Robert B. Talisse in The Fulcrum:
Democracy is hard work. If it is to function well, citizens must do a lot of thinking and talking about politics. But democracy is demanding in another way as well. It requires us to maintain a peculiar moral posture toward our fellow citizens. We must acknowledge that they’re our equals and thus entitled to an equal say, even when their views are severely misguided. It seems a lot to ask.
To appreciate the demand’s weight, consider that a citizen’s duty is to promote justice. Accordingly, we tend to regard our political opposition as being not merely on the wrong side of the issues, but on an unjust side. Citizens of a democracy must pursue justice while also affirming that their fellow citizens are entitled to equal power even when they favor injustice. What’s more, citizens are obligated to acknowledge that, under certain conditions, it is right for government to enact their opposition’s will. This looks like a requirement to be complicit with injustice. That’s quite a burden.

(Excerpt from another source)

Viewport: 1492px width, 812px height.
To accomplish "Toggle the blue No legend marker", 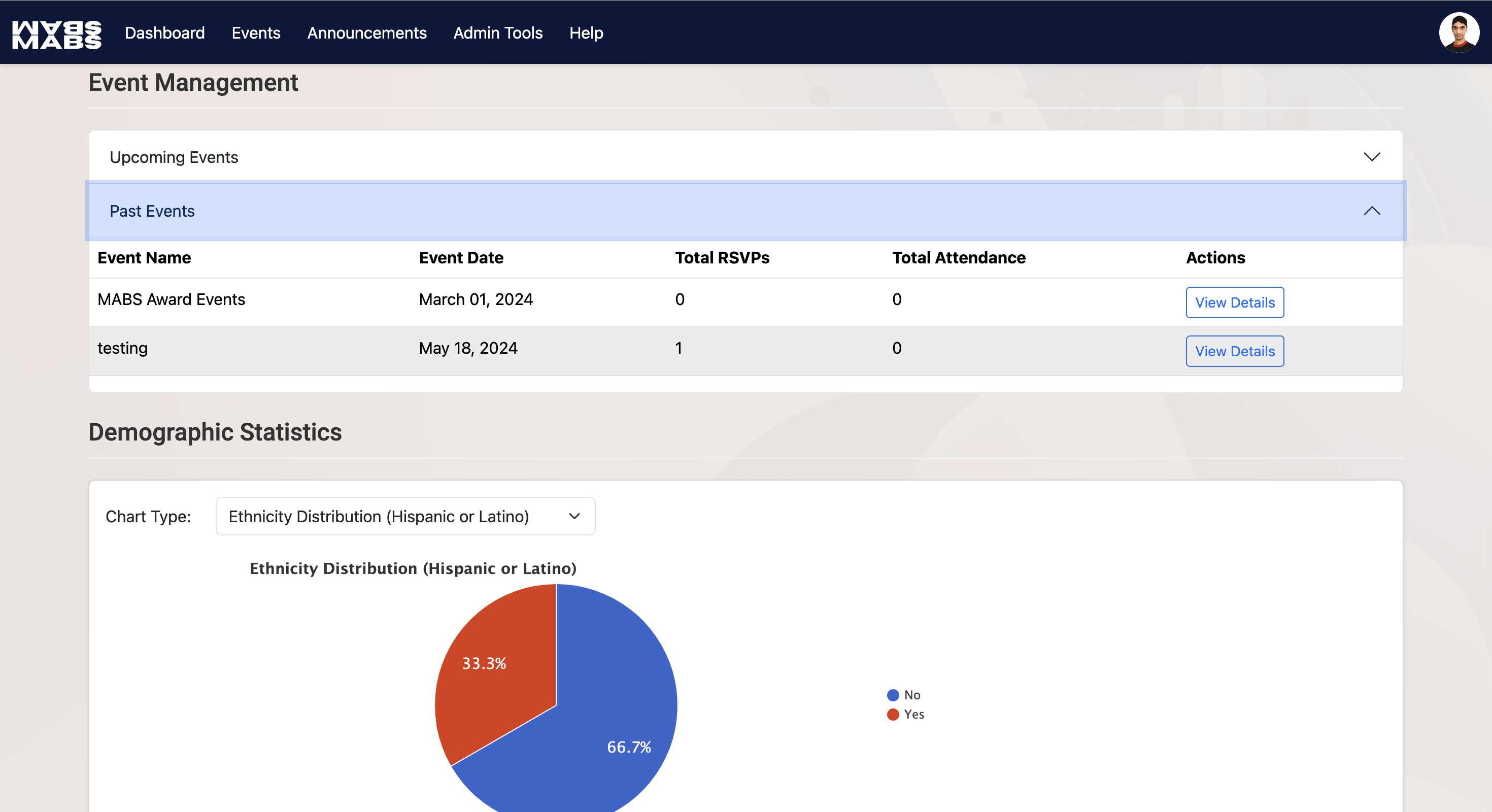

To be sure, the demand is not altogether unconstrained. For one thing, citizens need not respect every kind of political opponent. Although the boundaries are contested, there are limits to what counts as a valid political opinion. For example, citizens aren’t required to respect those who call for the absolute subordination of one portion of the citizenry to another. Furthermore, no citizen is ever required simply to submit to the popular will. In the wake of electoral defeat, we need not quietly resign; we are constitutionally entitled to criticize and protest the outcome.
Although these consolations may make the moral demand of citizenship more bearable, it remains onerous.